» **What is being asked**
Return all the lines below, exactly as they read.

» **Raw data**
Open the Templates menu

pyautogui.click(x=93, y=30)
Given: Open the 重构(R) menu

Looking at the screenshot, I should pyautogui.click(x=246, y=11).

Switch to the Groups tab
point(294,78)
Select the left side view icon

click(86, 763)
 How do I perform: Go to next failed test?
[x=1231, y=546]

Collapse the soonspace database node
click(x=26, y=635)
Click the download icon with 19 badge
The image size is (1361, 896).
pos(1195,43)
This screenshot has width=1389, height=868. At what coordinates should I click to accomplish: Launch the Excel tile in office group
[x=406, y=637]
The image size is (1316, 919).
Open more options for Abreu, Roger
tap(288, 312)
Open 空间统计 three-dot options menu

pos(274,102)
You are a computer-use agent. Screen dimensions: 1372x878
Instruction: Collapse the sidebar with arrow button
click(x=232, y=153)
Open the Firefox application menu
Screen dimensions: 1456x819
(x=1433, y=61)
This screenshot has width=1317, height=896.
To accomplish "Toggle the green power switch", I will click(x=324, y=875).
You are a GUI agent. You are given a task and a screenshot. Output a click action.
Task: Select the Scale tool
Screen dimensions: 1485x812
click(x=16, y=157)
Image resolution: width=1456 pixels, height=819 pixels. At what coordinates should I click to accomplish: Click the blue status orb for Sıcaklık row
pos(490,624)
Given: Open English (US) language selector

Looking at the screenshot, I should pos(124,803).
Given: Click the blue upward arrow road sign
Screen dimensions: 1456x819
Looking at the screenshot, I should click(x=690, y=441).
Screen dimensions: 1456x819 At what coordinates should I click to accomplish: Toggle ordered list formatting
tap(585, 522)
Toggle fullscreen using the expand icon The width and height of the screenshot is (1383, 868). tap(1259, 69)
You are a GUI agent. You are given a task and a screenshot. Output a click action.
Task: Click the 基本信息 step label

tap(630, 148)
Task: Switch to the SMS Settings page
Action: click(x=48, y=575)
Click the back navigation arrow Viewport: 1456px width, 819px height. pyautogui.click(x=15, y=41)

» **Answer to this problem**
Open the Templates menu

pyautogui.click(x=93, y=30)
Given: Open the 重构(R) menu

Looking at the screenshot, I should pyautogui.click(x=246, y=11).

Switch to the Groups tab
point(294,78)
Select the left side view icon

click(86, 763)
 How do I perform: Go to next failed test?
[x=1231, y=546]

Collapse the soonspace database node
click(x=26, y=635)
Click the download icon with 19 badge
The image size is (1361, 896).
pos(1195,43)
This screenshot has width=1389, height=868. At what coordinates should I click to accomplish: Launch the Excel tile in office group
[x=406, y=637]
The image size is (1316, 919).
Open more options for Abreu, Roger
tap(288, 312)
Open 空间统计 three-dot options menu

pos(274,102)
You are a computer-use agent. Screen dimensions: 1372x878
Instruction: Collapse the sidebar with arrow button
click(x=232, y=153)
Open the Firefox application menu
Screen dimensions: 1456x819
(x=1433, y=61)
This screenshot has width=1317, height=896.
To accomplish "Toggle the green power switch", I will click(x=324, y=875).
You are a GUI agent. You are given a task and a screenshot. Output a click action.
Task: Select the Scale tool
Screen dimensions: 1485x812
click(x=16, y=157)
Image resolution: width=1456 pixels, height=819 pixels. At what coordinates should I click to accomplish: Click the blue status orb for Sıcaklık row
pos(490,624)
Given: Open English (US) language selector

Looking at the screenshot, I should pos(124,803).
Given: Click the blue upward arrow road sign
Screen dimensions: 1456x819
Looking at the screenshot, I should click(x=690, y=441).
Screen dimensions: 1456x819 At what coordinates should I click to accomplish: Toggle ordered list formatting
tap(585, 522)
Toggle fullscreen using the expand icon The width and height of the screenshot is (1383, 868). tap(1259, 69)
You are a GUI agent. You are given a task and a screenshot. Output a click action.
Task: Click the 基本信息 step label

tap(630, 148)
Task: Switch to the SMS Settings page
Action: click(x=48, y=575)
Click the back navigation arrow Viewport: 1456px width, 819px height. pyautogui.click(x=15, y=41)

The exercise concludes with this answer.